Print all records exactly, pictures left out.
=== Section Start ===
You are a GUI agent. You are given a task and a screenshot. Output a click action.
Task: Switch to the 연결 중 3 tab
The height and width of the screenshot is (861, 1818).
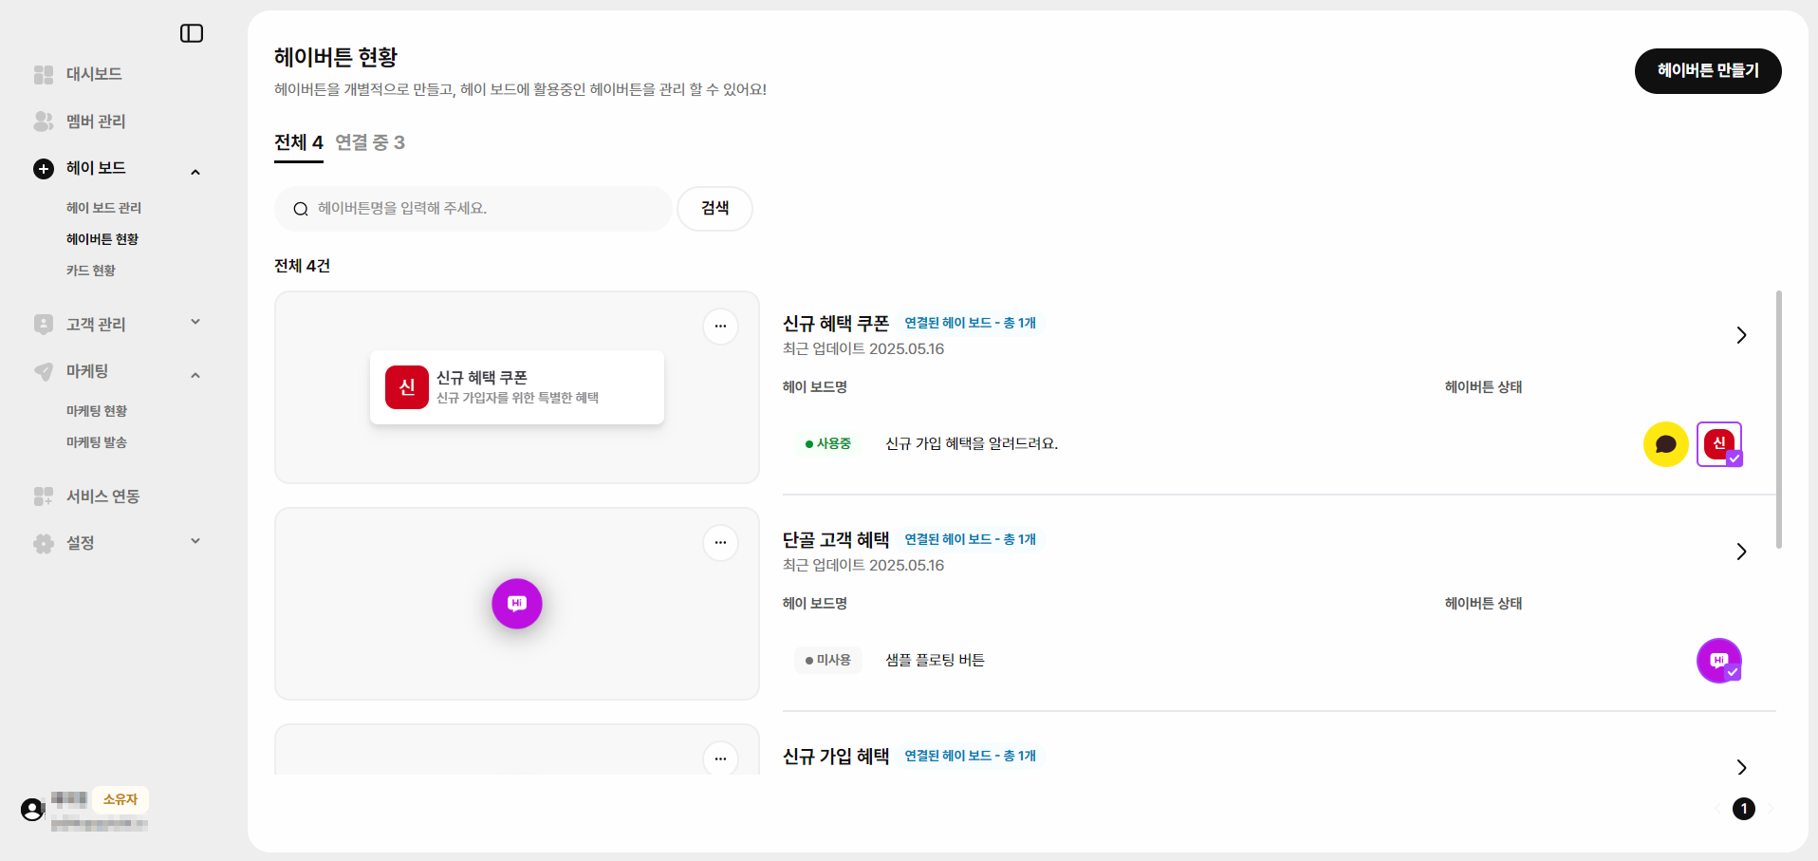coord(370,142)
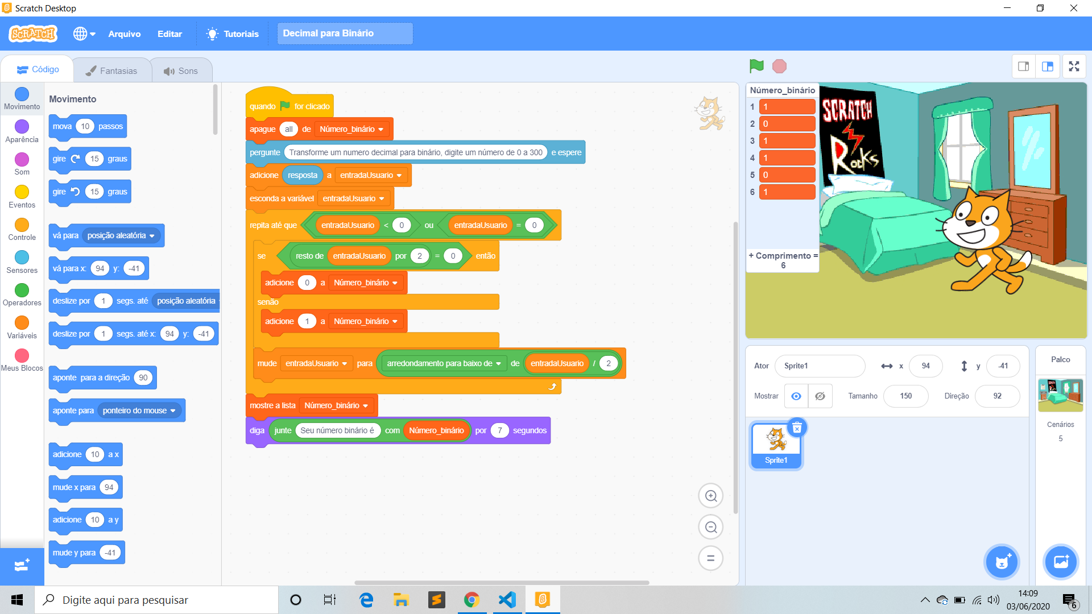
Task: Click the fit-to-screen equals icon
Action: click(710, 558)
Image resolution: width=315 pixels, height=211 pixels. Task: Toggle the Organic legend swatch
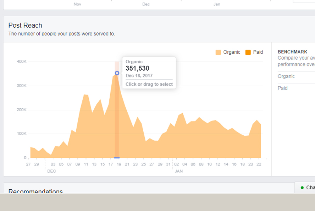click(218, 52)
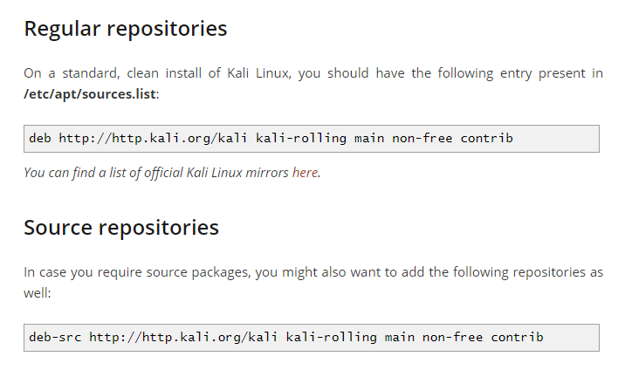This screenshot has width=625, height=377.
Task: Click the 'source packages' paragraph text
Action: 313,283
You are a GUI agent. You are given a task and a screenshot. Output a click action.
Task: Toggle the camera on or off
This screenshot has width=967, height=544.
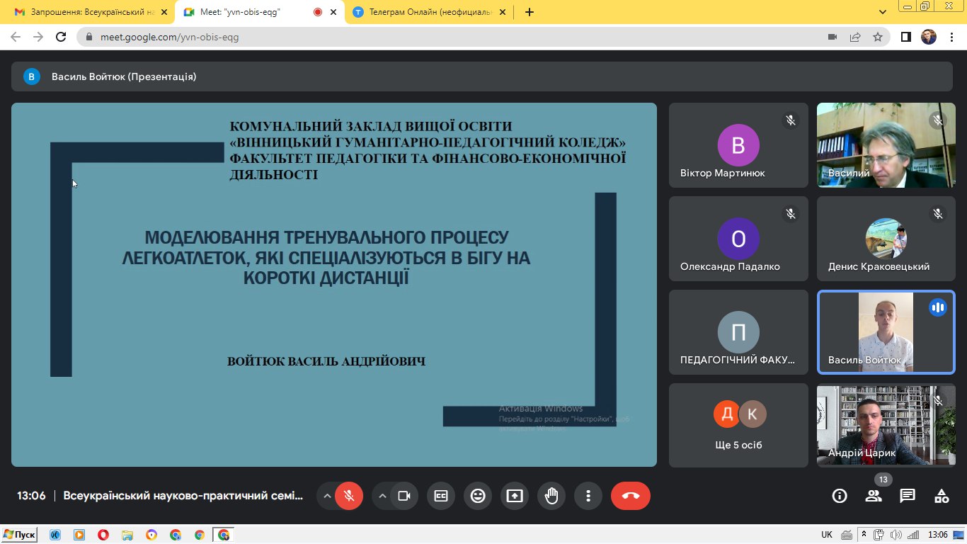tap(404, 496)
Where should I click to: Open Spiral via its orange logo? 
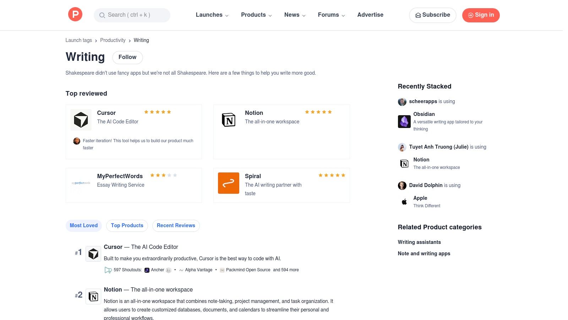(x=228, y=183)
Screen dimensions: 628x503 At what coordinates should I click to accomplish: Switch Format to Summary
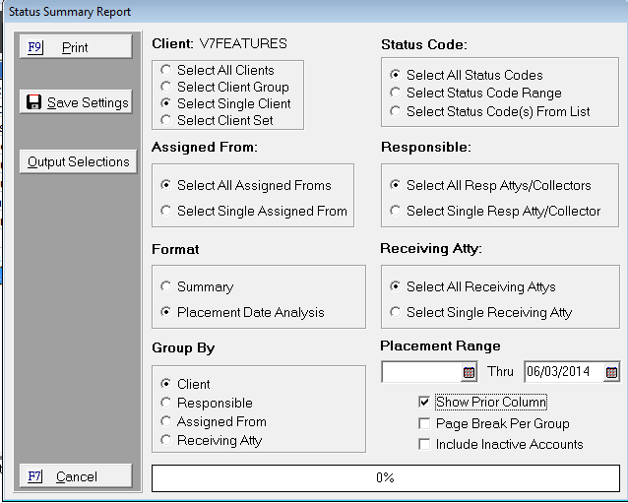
=== Section End ===
Expected answer ▸
You are a GUI agent. You are given a task and a screenshot. Output a click action.
Task: Switch to the 연결 중 3 tab
The height and width of the screenshot is (861, 1818).
coord(370,142)
Task: Click the fit-to-screen equals icon
Action: click(710, 558)
Image resolution: width=315 pixels, height=211 pixels. Task: Toggle the Organic legend swatch
click(218, 52)
This screenshot has width=625, height=377.
Task: Click the 'source packages' paragraph text
Action: 313,283
You are a GUI agent. You are given a task and a screenshot. Output a click action.
Task: Toggle the camera on or off
This screenshot has width=967, height=544.
tap(404, 496)
Where should I click to: Open Spiral via its orange logo? 
(x=228, y=183)
Screen dimensions: 628x503 At what coordinates should I click to accomplish: Switch Format to Summary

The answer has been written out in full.